The center said Black was among a group of employees cleaning the enclosure under the direction of an animal keeper. One of the lions, a male named Matthai, managed to escape a locked area and approach the group.

The lion “quickly killed” Black, the sheriff’s office said. Several attempts to sedate the lion were unsuccessful, and deputies eventually shot and killed the lion to safely retrieve the victim’s body. It remains unclear how the lion managed to get out.

“This person’s passion was the zoological industry. This was not this person’s first internship,”  Mindy Stinner, the center’s executive director, said of Black in a news conference Sunday. “This person wanted to spend a lifetime around these animals. I believe the family was very supportive of that.”

Black’s family said she had been working at the conservatory for 10 days and it was the fourth internship in her young career.
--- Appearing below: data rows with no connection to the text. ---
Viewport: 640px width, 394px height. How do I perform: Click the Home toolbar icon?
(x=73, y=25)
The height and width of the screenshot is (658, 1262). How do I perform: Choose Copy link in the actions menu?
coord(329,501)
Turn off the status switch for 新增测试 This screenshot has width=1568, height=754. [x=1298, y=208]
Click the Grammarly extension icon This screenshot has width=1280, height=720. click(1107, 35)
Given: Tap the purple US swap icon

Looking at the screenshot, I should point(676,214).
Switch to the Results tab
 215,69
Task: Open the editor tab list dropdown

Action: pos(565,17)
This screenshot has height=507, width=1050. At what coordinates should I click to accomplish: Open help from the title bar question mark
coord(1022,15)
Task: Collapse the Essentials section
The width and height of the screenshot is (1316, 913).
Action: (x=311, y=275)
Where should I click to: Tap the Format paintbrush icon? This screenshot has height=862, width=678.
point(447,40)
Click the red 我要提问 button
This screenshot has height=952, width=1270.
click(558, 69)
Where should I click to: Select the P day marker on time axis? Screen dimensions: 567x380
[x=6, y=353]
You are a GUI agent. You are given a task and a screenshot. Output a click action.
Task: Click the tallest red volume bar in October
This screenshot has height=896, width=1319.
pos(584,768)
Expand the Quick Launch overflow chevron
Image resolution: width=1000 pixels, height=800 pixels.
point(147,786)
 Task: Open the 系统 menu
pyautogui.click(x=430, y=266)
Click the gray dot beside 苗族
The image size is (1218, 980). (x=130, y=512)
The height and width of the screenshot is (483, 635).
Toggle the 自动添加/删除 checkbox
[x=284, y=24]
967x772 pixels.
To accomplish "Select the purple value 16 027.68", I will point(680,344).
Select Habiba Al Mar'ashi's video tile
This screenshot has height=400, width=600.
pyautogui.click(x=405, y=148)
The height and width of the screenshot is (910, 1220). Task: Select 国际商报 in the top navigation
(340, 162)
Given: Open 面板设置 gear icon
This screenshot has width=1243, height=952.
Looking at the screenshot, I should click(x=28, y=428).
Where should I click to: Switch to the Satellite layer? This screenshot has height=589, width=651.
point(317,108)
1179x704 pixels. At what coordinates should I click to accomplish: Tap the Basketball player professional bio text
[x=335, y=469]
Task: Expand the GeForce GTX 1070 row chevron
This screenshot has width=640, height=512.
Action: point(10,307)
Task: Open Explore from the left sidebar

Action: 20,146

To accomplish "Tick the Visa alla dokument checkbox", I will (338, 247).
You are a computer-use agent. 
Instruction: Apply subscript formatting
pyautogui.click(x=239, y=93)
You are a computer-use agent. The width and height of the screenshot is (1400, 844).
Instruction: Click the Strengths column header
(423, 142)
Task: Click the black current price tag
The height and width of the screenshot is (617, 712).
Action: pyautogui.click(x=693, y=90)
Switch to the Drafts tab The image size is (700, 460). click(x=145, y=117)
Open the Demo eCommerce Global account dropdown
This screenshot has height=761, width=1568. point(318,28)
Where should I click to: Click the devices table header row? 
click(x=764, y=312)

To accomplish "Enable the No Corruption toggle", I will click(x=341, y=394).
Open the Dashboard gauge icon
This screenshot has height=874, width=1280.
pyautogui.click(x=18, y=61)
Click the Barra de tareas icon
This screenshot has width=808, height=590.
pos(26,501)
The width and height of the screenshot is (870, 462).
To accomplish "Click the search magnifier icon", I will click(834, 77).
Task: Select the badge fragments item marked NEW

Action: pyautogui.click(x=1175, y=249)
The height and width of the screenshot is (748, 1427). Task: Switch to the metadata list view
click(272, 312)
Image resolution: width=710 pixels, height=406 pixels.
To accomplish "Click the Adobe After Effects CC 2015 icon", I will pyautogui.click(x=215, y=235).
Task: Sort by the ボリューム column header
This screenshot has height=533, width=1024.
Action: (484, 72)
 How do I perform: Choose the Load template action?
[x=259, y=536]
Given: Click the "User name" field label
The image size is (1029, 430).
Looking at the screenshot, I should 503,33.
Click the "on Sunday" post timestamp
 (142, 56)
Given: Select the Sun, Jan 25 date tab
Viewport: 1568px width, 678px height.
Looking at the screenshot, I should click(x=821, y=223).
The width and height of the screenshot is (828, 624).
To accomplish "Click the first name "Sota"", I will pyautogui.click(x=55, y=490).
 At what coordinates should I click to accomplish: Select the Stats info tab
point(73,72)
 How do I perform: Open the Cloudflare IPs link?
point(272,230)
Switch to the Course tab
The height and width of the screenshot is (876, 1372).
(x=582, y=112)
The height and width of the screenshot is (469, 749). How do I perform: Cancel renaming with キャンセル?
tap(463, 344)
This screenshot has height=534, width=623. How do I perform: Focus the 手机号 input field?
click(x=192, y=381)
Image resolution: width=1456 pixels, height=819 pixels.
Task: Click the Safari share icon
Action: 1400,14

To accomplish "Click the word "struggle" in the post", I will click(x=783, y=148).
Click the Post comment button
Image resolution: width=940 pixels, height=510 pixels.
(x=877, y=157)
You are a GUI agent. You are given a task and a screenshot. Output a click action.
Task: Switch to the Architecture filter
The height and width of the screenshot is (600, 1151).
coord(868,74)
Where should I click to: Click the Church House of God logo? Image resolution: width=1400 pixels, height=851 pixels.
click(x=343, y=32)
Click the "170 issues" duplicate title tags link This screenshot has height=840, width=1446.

“She was a beautiful young woman who had just started her career, there was a terrible accident, and we are mourning. But she died following her passion,” her family said in a statement to CBS News.

The Conservators Center is home to 80 animals of 21 different species, including 15 lions, many of which were rescued from poor living conditions in Ohio in 2004, according to its website. The site described Matthai as “a little nervous by nature” but “an enthusiastic recipient of attention from the people he knows best.” A video on the center’s YouTube page shows Matthai roaring.